In the convex optimization text below, list every property of convex functions given under "Properties:".
Start of Page
Advantage: Finite $\rho$ suffices for convergence (unlike pure penalty).

Convex Optimization

1. Convex Functions

$f$ is convex if for all $x, y$ and $\theta \in [0, 1]$ : $f(\theta x + (1-\theta) y) \leq \theta f(x) + (1-\theta) f(y)$

Properties:

Any local minimum is global minimum.
First-order condition: $f(y) \geq f(x) + \nabla f(x)^T (y - x)$ .
Second-order condition: Hessian $\nabla^2 f(x) \succeq 0$ (positive semidefinite).

2. Subgradients

Generalization of gradients for non-differentiable convex functions.

$g$ is a subgradient of $f$ at $x$ if: $f(y) \geq f(x) + g^T(y - x) \quad \forall y$

Example: For $f(x) = |x|$ , subgradient at $x=0$ is any $g \in [-1, 1]$ .

Subgradient Method: $w_{t+1} = w_t - \eta_t g_t$ where $g_t \in \partial f(w_t)$ (any subgradient).

3. Proximal Gradient Methods

For $f(x) = g(x) + h(x)$ where $g$ is smooth, $h$ is non-smooth but has simple prox operator.
End of Page
Start of Data extract
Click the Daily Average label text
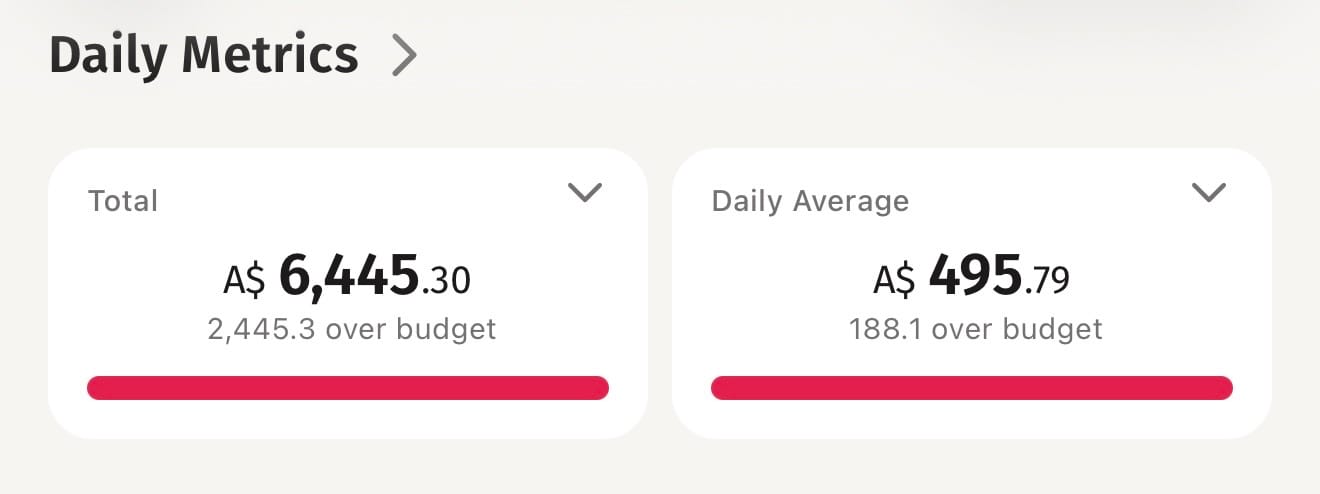click(810, 201)
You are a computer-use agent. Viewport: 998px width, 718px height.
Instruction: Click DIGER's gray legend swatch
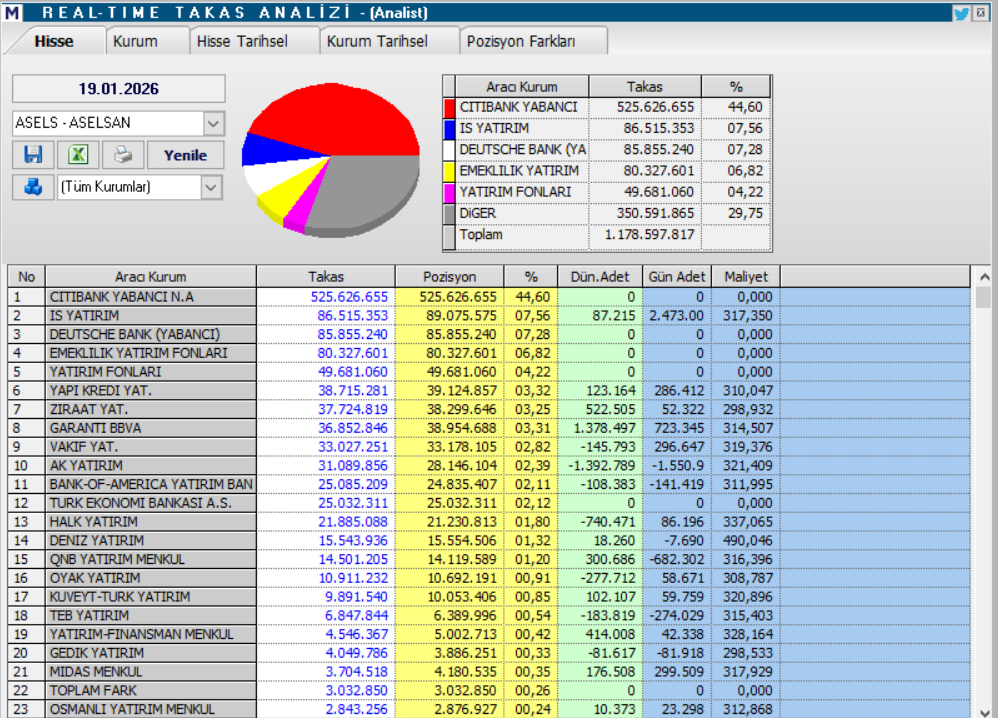[x=449, y=213]
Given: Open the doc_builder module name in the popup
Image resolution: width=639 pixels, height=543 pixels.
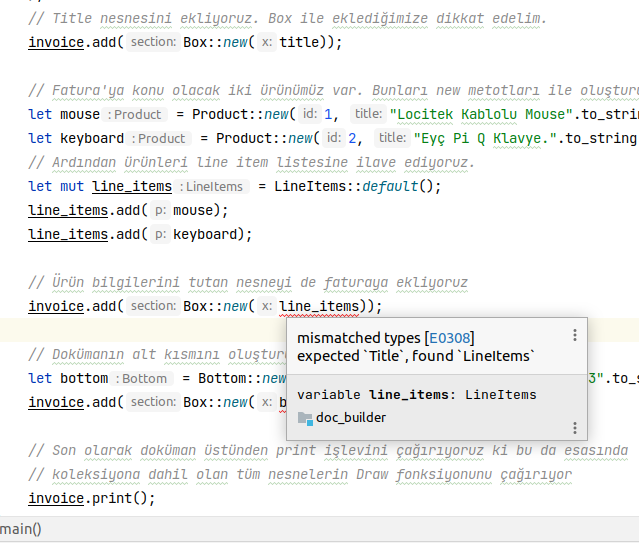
End of Data extract
▶ **Written solution**
- Any local minimum is global minimum.
- First-order condition: $f(y) \geq f(x) + \nabla f(x)^T (y - x)$.
- Second-order condition: Hessian $\nabla^2 f(x) \succeq 0$ (positive semidefinite).